原爆死没者を慰霊する広島の平和記念式典に米国のルース駐日大使が出席する。国連の潘基文事務総長も長崎と広島を訪問する。いずれも初めてのこと。核廃絶に希望が持てる、心強い動きである。
「第二次大戦のすべての犠牲者に敬意を表するため」。クローリー米国務次官補はルース氏の式典出席の目的をこう説明した。
原爆投下によって日本の本土決戦が回避されて終戦が早まり、米兵と日本国民の多くの命が救われた−。
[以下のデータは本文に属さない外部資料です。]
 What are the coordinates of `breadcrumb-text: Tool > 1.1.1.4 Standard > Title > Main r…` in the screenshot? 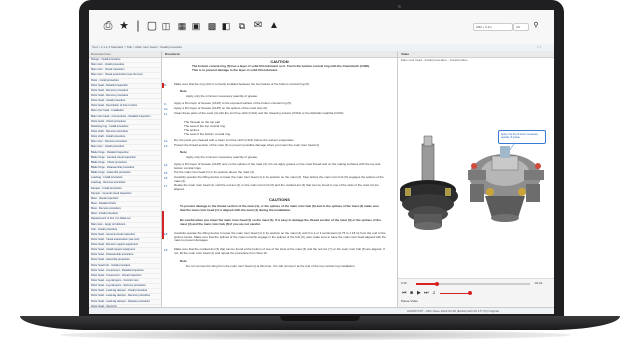 It's located at (282, 48).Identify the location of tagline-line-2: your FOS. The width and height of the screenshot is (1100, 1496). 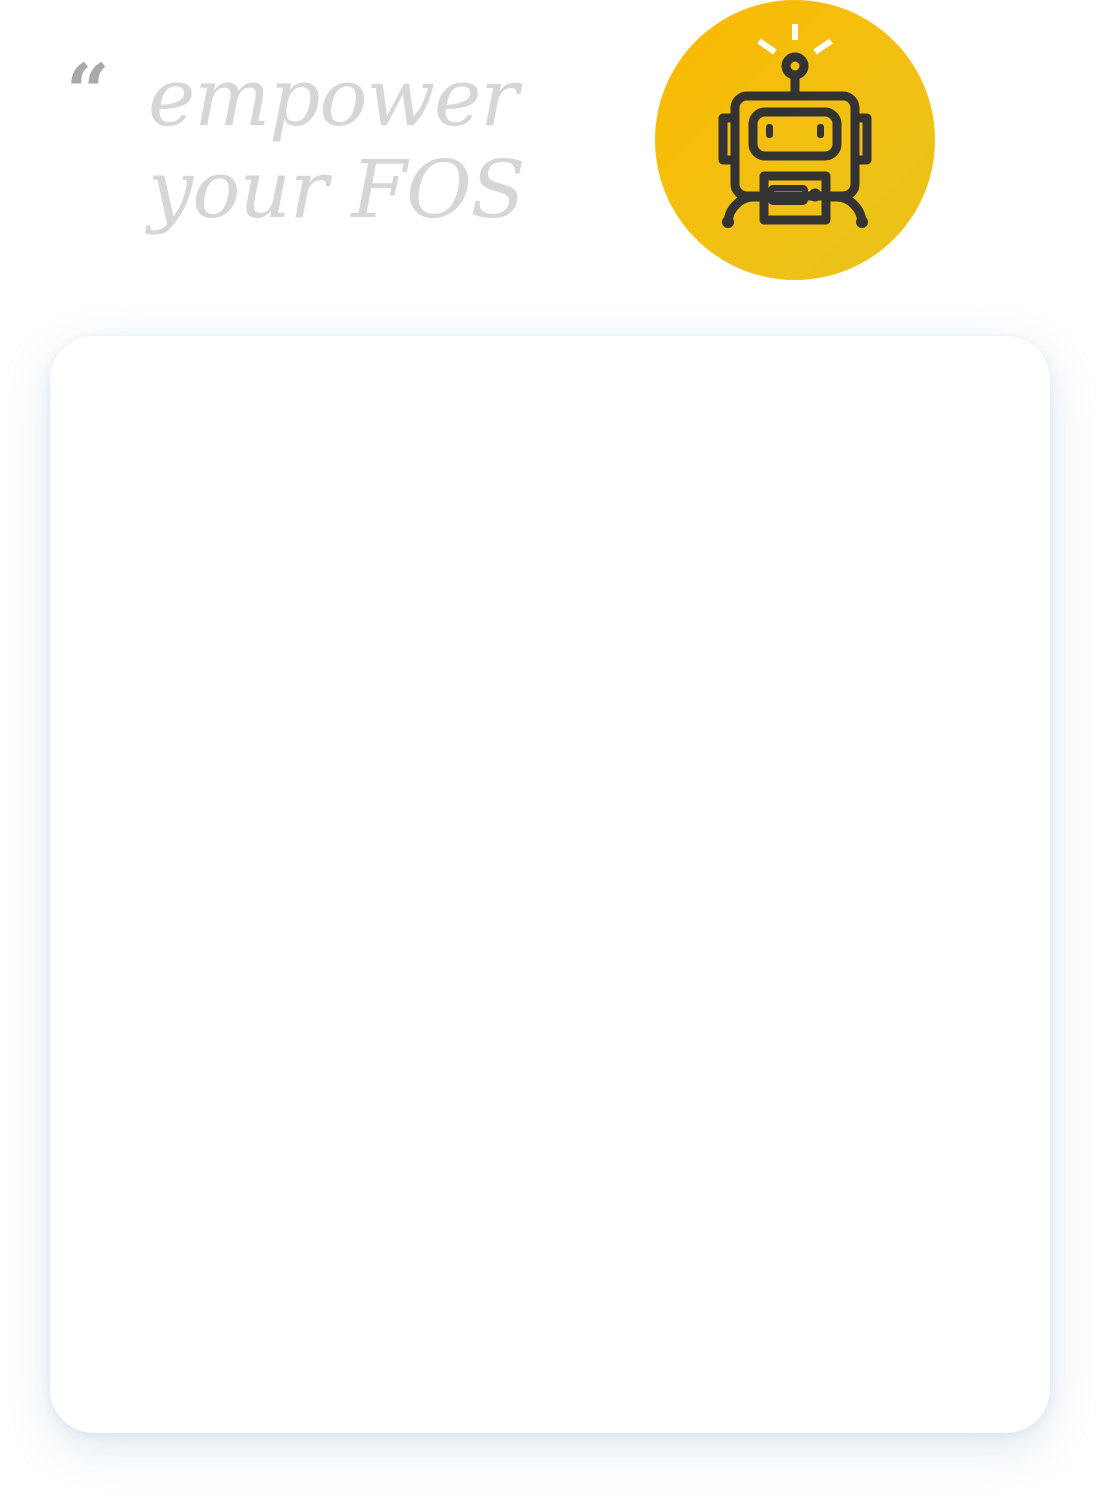
(336, 190). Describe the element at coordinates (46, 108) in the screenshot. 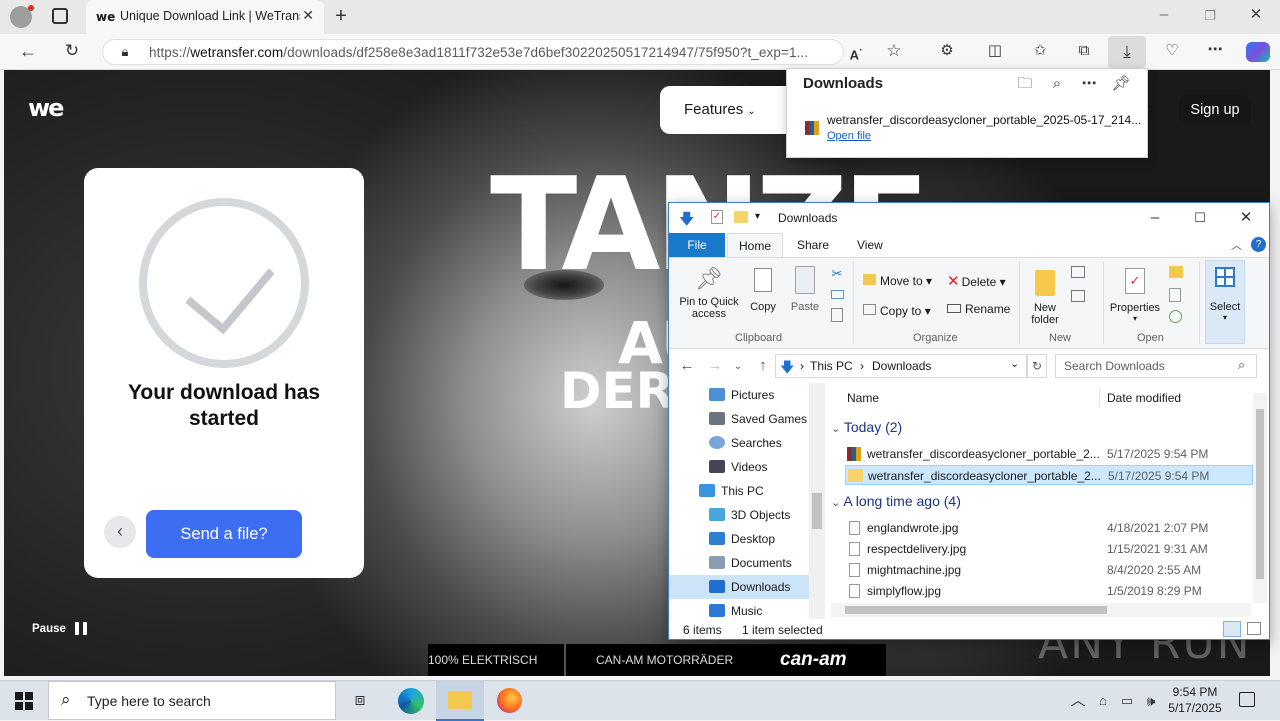

I see `wetransfer-logo: we` at that location.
米政府の変わらぬ見解であり、ルース氏が今回、謝罪することもないようだ。
オバマ大統領は昨年のプラハ演説で、大戦中の原爆投下に言及しながら、米は核軍縮を目指して「行動する道義的責任がある」と述べた。
ルース氏の広島派遣は、オバマ政権が国際社会に核軍縮・不拡散の加速化を訴えるとともに、米は指導的役割を果たすという決意表明になる。
オバマ大統領は訪米した秋葉忠利広島市長の訪問要請に対し、「行きたい」と答えた。十一月にはアジア太平洋経済協力会議(APEC)出席のため来日する。米国内の政治状況や世論から可能性は高いとはいえないが、広島、長崎への訪問が実現するよう願う。
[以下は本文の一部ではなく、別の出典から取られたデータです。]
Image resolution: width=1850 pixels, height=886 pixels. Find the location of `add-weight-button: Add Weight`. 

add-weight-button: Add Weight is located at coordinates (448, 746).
国連の潘事務総長は五日に長崎を訪問、翌六日には広島の式典に臨みあいさつをする。被爆者と対話も予定している。
訪日前の日本記者団との会見では「被爆者が生きている間に核兵器がなくなる日をみられるよう、期限を決めて核軍縮に取り組むべきだ」と述べた。広島ではいっそう明確に各国の指導者に訴えてほしい。
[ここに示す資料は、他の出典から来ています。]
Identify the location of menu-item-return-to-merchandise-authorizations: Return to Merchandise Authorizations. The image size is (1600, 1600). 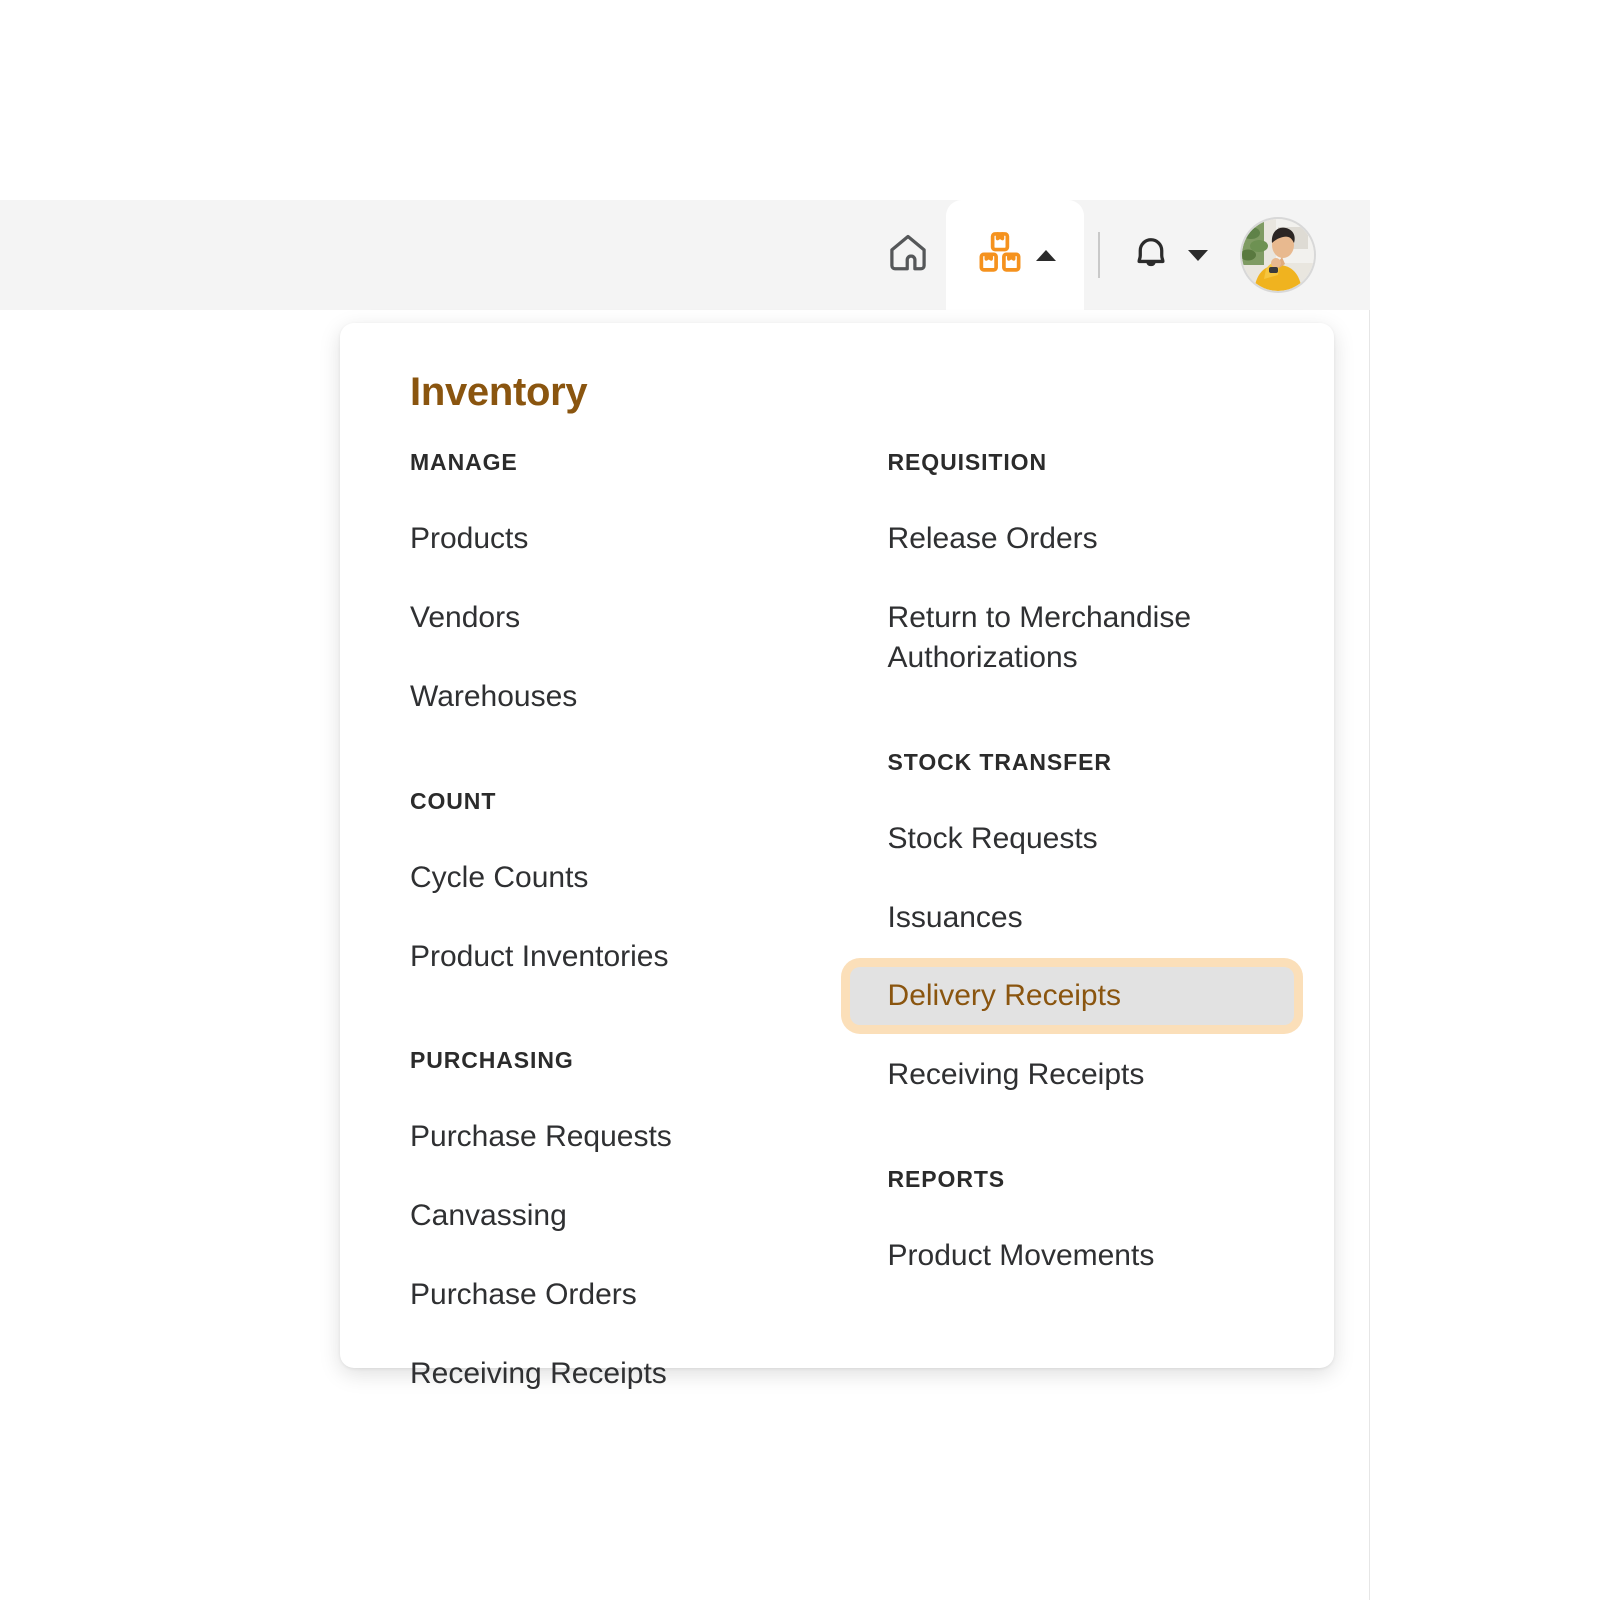
(1072, 638).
英国、フランスの政府代表も初めて広島の式典に出席する予定だ。ロシアと中国は過去に参加しており、これで核保有五大国がそろう。今年の「原爆忌」は例年にもまして深い意義を持つ。
世界の核兵器の95%を保有する米ロ両国が新しい戦略兵器削減条約に調印するなど、核軍縮には進展がみえる。一方で北朝鮮やイランは核開発を続け、核拡散防止条約(NPT)体制は揺らいでいる。
日本は核兵器の悲惨さを直接体験し、語り伝えてきたが、米の「核の傘」の中にいるという根本的な矛盾も抱える。
曲折を経ながらも軍縮機運が高まる中で、日本は非核三原則を堅持して、被爆地から核廃絶を呼び掛けていきたい。